Ultimately, Vila drew on his passion for the action sports videos he watched as a kid to chart his own path towards becoming a pro skier: Homemade action videos filmed in the streets, edited on his laptop, and published on YouTube. Instead of medals and titles, urban ski revolved around documenting advanced and never-been-done-before tricks on video. And Vila delivered: In 2008, he struck internet gold with his self-titled video, “Clayton Vila Shreds Block Island”. Set to the sounds of rapper Lil Wayne, the video created a viral buzz with millions of views and propelled Vila to the forefront of urban skiing as a figurehead of the movement.


In 2016, Vila’s early dreams of winning a medal in the world’s biggest action sports showcase came true unexpectedly: His creative video part entry in the X Games Real Ski video competition won a bronze medal. This milestone followed on the heels of Vila’s successful debut as a filmmaker: In 2015, the documentary “For Lack of Better”, garnered honors as Film of the Year at the Powder Awards.

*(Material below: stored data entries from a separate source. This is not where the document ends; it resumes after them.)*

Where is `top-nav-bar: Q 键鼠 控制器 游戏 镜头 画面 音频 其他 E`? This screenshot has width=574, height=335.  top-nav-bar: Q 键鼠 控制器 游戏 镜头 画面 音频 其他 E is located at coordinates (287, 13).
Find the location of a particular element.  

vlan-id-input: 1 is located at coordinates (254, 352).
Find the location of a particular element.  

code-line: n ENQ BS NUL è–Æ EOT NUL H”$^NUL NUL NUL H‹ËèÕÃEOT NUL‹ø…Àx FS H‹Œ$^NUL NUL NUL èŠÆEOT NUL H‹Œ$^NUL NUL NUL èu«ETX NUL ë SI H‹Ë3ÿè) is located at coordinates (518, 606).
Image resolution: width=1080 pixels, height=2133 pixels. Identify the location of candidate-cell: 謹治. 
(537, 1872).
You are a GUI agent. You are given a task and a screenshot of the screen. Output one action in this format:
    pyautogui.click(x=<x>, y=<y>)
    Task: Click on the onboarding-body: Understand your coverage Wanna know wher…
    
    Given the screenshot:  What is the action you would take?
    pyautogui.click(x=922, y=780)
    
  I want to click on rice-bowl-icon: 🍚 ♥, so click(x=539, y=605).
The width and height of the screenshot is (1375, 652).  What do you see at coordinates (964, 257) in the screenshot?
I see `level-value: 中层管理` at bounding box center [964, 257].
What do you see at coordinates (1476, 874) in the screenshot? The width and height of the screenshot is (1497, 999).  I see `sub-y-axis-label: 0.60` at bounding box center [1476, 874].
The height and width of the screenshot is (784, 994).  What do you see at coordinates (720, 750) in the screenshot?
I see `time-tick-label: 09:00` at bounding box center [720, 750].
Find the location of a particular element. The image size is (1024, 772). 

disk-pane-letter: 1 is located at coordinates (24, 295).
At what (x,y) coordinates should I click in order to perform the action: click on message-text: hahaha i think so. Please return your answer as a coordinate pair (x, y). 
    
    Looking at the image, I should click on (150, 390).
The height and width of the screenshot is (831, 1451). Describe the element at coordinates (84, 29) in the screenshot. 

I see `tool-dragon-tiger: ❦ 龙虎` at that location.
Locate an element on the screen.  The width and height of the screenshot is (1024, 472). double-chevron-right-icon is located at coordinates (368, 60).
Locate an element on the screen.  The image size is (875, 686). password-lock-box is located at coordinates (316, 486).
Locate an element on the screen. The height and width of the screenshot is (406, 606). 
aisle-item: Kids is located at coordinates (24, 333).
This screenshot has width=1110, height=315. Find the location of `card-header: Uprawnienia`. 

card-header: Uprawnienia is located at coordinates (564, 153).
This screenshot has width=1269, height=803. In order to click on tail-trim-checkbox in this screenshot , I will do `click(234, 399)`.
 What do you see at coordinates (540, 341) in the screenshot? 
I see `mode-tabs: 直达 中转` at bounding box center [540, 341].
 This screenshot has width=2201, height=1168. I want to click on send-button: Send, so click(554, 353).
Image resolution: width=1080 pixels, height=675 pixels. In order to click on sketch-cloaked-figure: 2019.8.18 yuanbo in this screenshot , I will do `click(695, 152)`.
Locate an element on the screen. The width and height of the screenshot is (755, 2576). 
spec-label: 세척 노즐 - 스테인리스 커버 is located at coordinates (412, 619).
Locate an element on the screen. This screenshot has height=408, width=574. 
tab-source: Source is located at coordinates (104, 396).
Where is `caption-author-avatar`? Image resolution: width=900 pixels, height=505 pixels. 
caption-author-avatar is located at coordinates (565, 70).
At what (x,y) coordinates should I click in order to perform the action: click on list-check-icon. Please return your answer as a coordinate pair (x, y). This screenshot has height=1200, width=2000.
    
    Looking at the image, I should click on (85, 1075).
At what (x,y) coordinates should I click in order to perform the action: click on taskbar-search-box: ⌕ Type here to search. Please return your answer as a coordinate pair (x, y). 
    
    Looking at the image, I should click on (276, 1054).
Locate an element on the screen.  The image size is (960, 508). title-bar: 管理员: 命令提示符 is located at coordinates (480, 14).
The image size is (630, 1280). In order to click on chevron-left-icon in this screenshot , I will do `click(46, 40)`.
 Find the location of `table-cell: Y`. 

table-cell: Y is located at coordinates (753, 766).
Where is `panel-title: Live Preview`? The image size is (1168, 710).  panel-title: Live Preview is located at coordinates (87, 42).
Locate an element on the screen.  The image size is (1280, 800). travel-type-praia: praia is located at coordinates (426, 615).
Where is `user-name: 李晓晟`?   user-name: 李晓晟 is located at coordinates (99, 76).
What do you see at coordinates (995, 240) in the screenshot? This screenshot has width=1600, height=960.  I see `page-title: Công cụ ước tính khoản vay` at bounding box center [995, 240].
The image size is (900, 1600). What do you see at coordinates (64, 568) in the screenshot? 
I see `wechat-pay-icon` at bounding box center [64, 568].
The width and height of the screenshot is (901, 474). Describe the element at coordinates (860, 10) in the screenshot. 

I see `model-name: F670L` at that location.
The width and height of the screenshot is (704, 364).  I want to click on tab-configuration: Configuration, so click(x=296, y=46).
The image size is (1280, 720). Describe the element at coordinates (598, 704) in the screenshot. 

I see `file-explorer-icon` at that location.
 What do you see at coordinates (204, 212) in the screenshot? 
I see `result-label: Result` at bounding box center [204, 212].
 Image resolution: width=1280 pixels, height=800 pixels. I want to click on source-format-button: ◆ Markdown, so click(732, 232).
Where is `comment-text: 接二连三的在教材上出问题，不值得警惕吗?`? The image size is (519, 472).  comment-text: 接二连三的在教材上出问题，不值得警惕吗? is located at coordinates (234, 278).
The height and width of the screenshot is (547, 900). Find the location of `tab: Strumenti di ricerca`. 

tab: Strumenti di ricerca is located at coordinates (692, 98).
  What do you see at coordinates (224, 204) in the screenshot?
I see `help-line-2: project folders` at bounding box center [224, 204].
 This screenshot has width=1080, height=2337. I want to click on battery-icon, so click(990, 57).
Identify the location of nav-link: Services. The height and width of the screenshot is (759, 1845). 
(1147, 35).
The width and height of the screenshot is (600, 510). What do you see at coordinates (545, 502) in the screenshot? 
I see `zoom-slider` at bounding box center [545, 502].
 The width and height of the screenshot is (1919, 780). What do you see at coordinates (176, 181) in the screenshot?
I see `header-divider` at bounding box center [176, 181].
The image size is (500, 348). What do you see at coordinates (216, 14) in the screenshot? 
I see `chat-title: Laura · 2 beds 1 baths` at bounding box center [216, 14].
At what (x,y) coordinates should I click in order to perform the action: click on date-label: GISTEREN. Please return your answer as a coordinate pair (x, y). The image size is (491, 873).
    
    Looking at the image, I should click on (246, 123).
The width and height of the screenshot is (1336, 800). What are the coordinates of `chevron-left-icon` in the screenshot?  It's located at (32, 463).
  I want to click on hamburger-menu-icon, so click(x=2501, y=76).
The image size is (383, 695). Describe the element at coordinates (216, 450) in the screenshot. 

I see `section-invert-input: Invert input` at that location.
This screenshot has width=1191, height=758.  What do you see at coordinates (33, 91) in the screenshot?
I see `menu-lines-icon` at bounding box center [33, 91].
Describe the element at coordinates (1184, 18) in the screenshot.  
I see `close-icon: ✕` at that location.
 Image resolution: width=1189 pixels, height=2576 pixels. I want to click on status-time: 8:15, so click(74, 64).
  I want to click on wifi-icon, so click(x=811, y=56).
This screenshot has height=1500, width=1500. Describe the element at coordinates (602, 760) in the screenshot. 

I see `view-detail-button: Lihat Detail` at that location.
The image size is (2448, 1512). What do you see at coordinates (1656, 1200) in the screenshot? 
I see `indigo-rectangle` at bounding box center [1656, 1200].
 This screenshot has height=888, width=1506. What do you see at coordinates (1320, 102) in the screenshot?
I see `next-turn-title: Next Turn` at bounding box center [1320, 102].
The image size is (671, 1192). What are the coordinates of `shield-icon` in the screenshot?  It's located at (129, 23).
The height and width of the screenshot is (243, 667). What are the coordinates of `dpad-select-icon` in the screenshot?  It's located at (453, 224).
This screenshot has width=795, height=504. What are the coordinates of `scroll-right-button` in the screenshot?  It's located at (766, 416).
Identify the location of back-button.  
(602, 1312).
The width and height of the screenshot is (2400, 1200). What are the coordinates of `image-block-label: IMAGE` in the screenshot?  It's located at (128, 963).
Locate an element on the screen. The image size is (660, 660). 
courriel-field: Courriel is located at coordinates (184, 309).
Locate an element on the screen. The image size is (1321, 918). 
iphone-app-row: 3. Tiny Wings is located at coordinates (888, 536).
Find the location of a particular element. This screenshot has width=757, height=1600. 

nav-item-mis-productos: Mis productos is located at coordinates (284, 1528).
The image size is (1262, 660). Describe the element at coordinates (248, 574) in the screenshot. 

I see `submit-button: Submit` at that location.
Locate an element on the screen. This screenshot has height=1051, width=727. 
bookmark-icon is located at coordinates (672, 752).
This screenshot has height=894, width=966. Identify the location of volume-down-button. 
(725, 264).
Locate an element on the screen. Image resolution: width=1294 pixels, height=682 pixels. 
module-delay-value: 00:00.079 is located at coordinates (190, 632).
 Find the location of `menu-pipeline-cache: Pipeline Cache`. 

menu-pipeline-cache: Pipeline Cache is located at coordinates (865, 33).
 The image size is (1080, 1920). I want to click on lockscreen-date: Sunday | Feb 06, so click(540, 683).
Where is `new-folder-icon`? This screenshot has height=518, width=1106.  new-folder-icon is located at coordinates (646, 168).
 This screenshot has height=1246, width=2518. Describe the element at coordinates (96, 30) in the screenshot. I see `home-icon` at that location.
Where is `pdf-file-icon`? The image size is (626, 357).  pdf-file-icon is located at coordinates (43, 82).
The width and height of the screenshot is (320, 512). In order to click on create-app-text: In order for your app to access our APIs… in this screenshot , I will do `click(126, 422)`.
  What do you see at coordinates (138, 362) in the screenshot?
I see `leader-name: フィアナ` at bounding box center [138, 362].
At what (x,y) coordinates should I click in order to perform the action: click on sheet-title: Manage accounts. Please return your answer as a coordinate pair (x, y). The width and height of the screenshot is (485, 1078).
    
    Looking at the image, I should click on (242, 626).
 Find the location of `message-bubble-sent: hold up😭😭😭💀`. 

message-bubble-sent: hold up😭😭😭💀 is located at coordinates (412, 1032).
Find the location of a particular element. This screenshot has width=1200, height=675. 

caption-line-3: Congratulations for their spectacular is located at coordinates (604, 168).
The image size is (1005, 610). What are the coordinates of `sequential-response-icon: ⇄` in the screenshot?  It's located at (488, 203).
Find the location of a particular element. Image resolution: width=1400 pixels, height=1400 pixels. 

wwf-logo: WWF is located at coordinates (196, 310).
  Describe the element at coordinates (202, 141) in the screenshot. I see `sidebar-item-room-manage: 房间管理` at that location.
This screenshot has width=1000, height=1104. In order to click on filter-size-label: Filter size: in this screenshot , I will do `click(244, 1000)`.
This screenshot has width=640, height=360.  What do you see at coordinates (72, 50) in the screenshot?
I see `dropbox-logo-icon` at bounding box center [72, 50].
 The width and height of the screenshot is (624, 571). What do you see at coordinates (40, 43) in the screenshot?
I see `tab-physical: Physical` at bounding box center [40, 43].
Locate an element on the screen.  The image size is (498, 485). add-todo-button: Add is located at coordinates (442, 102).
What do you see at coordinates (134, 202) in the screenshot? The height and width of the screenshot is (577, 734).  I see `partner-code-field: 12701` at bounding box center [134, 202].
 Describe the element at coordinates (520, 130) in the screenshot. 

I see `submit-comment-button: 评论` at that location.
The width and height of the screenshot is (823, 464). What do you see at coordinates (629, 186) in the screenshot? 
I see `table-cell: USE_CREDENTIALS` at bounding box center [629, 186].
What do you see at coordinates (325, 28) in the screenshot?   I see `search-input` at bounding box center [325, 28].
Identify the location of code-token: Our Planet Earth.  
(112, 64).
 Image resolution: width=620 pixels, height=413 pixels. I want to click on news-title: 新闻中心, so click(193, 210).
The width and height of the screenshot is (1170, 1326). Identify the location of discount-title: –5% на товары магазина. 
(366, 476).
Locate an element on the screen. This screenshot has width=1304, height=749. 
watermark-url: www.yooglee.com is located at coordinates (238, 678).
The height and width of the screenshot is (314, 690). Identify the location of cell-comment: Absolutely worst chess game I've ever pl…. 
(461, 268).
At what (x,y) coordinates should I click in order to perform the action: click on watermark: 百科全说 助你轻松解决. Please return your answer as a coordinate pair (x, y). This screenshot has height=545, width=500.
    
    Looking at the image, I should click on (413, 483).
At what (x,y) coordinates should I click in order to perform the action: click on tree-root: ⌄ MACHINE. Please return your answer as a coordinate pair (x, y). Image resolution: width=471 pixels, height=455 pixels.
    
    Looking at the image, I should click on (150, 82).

From there, the freeskier who emerged from an island pursued his career as a filmmaker. Today, Vila shoots commercials and films through his production company, Greenpoint Pictures. Recent projects include the Monster Energy-produced “Finding Monsters” short film, in which Vila explores the origin story of two fellow athletes who also had to overcome obstacles on their path to pro-athlete stardom: Women’s skateboarding pioneer Lizzie Armanto and freestyle motocross legend Taka Higashino.


Vila chose these two athletes because they personified the determination and grit required to rise above adverse circumstances and become top professionals. The moral of the story: “What a risk it is when you’re young to go out and give this a shot. And how hard that must be on our parents, and how difficult it is for us,” said Vila on the episode.